Prospective suppliers may be prequalified for particular types of supplies, services, and construction. The method of submitting prequalification information and the information required in order to be prequalified shall be determined by the [Policy Office] [Chief Procurement Officer].

COMMENTARY:

(1)Prequalification is not a conclusive determination of responsibility, and a prequalified bidder or offeror may be rejected as nonresponsible on the basis of subsequently discovered information. Similarly, a prior failure to prequalify will not bar a subsequent determination that a bidder or offeror is responsible with respect to any given procurement.

(2)Prequalification is only of limited utility if a procurement cannot be limited to prequalified suppliers. Regulations should establish that unless an emergency exists or the contract is for a small purchase, a competition may not be limited to pre-qualified offerors unless public notice of the procurement was given in sufficient time for any interested firms to prepare necessary submissions and become prequalified.

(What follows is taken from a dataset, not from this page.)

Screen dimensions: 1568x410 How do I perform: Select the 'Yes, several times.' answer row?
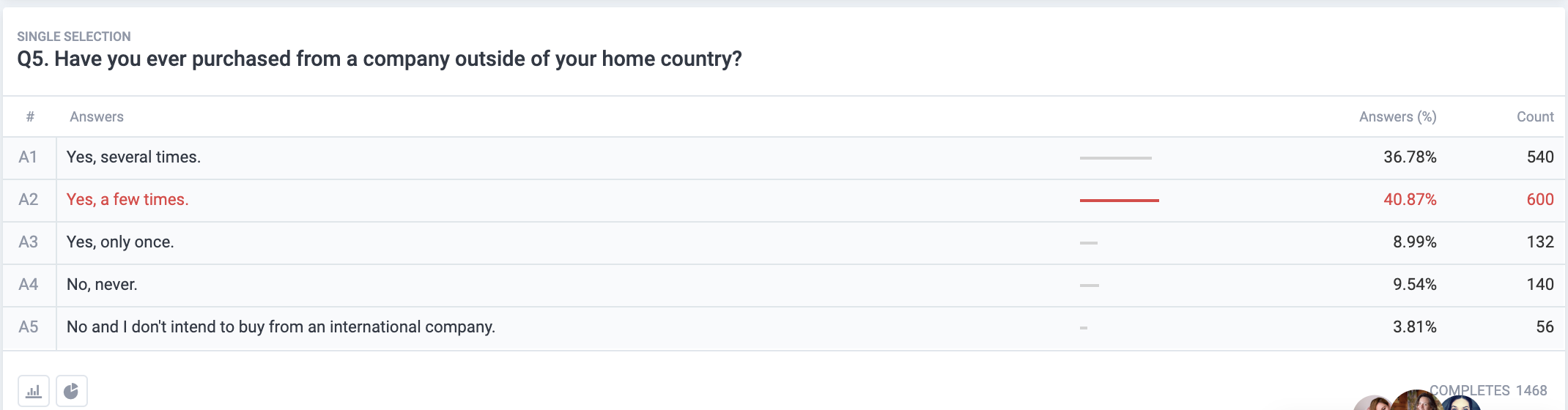pyautogui.click(x=784, y=157)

The ABA also has published model implementing regulations, including R3-402.01 and R3-402.01.2:

Prospective contractors may be prequalified for bidder lists, but distribution of the solicitation shall not be limited to prequalified contractors nor may a prospective contractor be denied award of a contract simply because such contractor was not prequalified. The fact that a prospective contractor has been prequalified does not necessarily represent a finding of responsibility….

This Section is not applicable to qualified products lists which are treated in Section R4-202.02.2 (Procedures for the Development of Specifications, Special Additional Procedures) of Chapter 4 (Specifications) of these regulations.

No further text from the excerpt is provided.